Affermare che le parti non avevano raggiunto l’accordo è un’aporia, sicuramente non consapevole, ma pur sempre tale.
Ed infatti è contrario al vero affermare che le parti non abbiamo raggiunto un accordo in mediazione.
Le parti potranno anche non avere raggiunto un accordo, ma questa sarebbe, in ogni caso, una situazione esterna alla mediazione, che il mediatore non può conoscere, se non per riferito, e della quale non si deve neppure interessare, perché esula dai suoi compiti e dal contesto nel quale deve operare.
Affermare, quale semplice nuncius, peraltro di una sola parte scrivente, che non è stato raggiunto l’accordo quando nessuna delle stesse si è presentata davanti al mediatore, significa semplicemente abdicare, da parte del mediatore, al ruolo che la legge gli ha assegnato.
I requisiti perché si possa ritenere realizzata la condizione di procedibilità prevista dalla norma.
Le diverse opzioni interpretative.
Precedenti giurisprudenziali antecedenti alla riforma operata dal d.l. d.l. 21 giugno 2013, n. 69 come convertito dalla legge 9.8.2013, n. 98.

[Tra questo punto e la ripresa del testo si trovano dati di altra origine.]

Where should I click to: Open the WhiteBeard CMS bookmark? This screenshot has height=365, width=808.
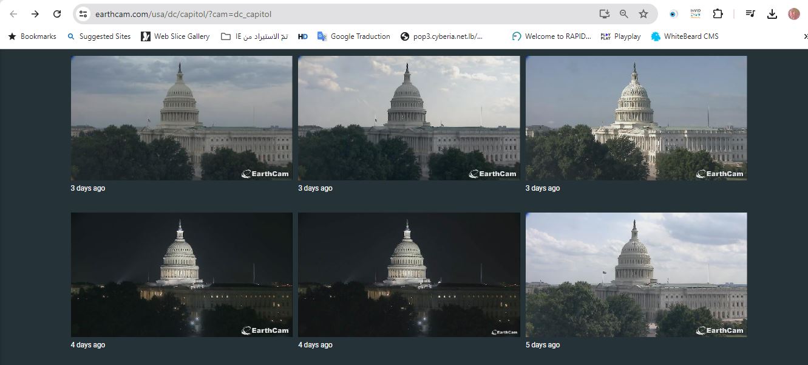(x=684, y=36)
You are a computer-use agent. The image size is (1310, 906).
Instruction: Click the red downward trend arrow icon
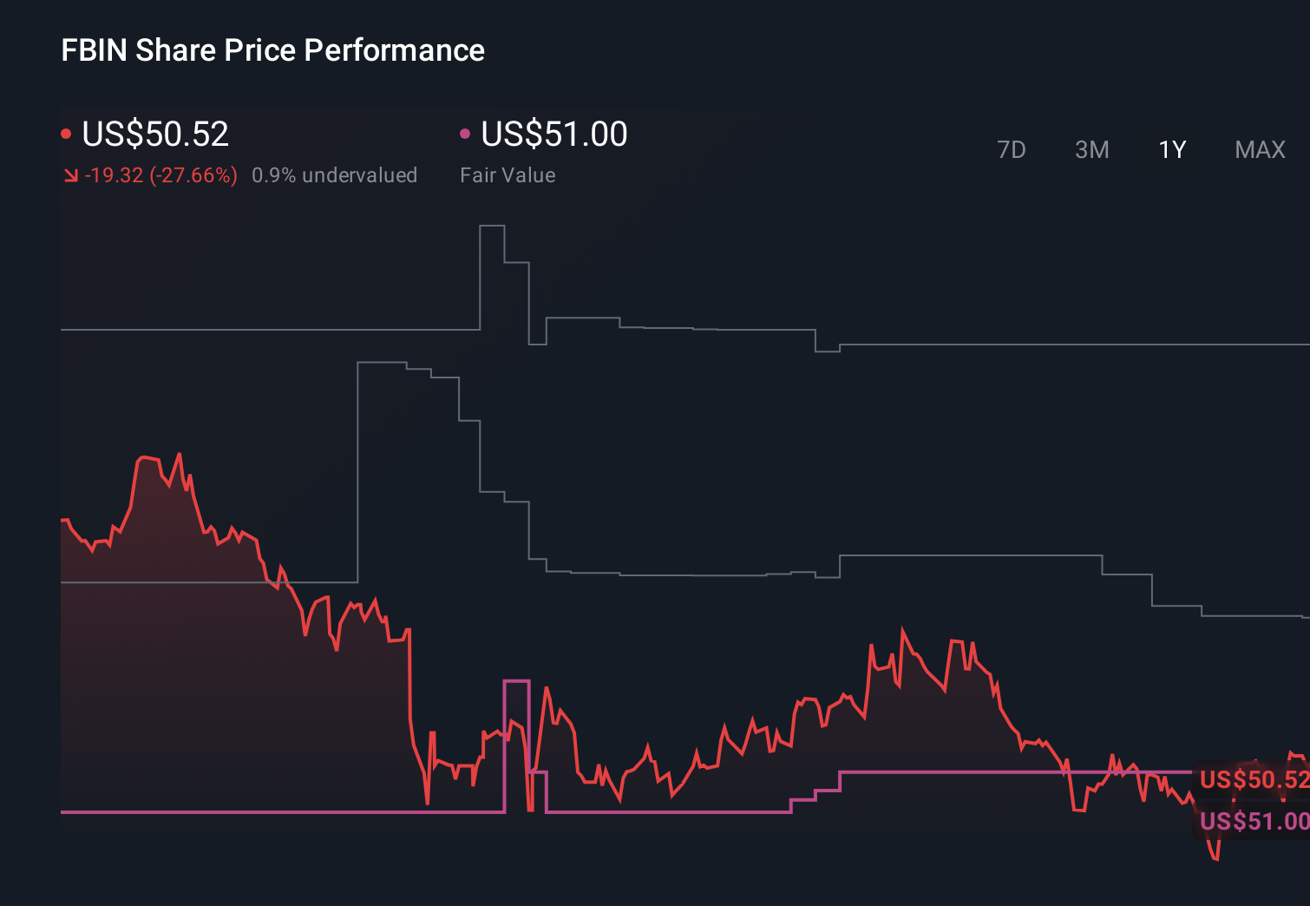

La presenza delle parti personalmente davanti al mediatore e lo svolgimento effettivo della mediazione.
Le questioni principali e fondamentali che vanno esaminate, de iure condito, riguardano la necessaria presenza personale delle parti nel procedimento di mediazione e la necessità o meno che al mediatore sia consentito di svolgere l’attività, comunque denominata, svolta da un terzo imparziale e finalizzata ad assistere due o più soggetti nella ricerca di un accordo amichevole per la composizione di una controversia, anche con formulazione di una proposta per la risoluzione della stessa (così l’art. 1 co. I lettere a e b del decr.lgsl. 28/2010).
Al secondo interrogativo veniva data risposta positiva, già nella vigenza della precedente normativa primaria, dal giudice della Sezione Distaccata di Ostia del Tribunale di Roma con la sentenza 22.8.2012 nella causa omissis.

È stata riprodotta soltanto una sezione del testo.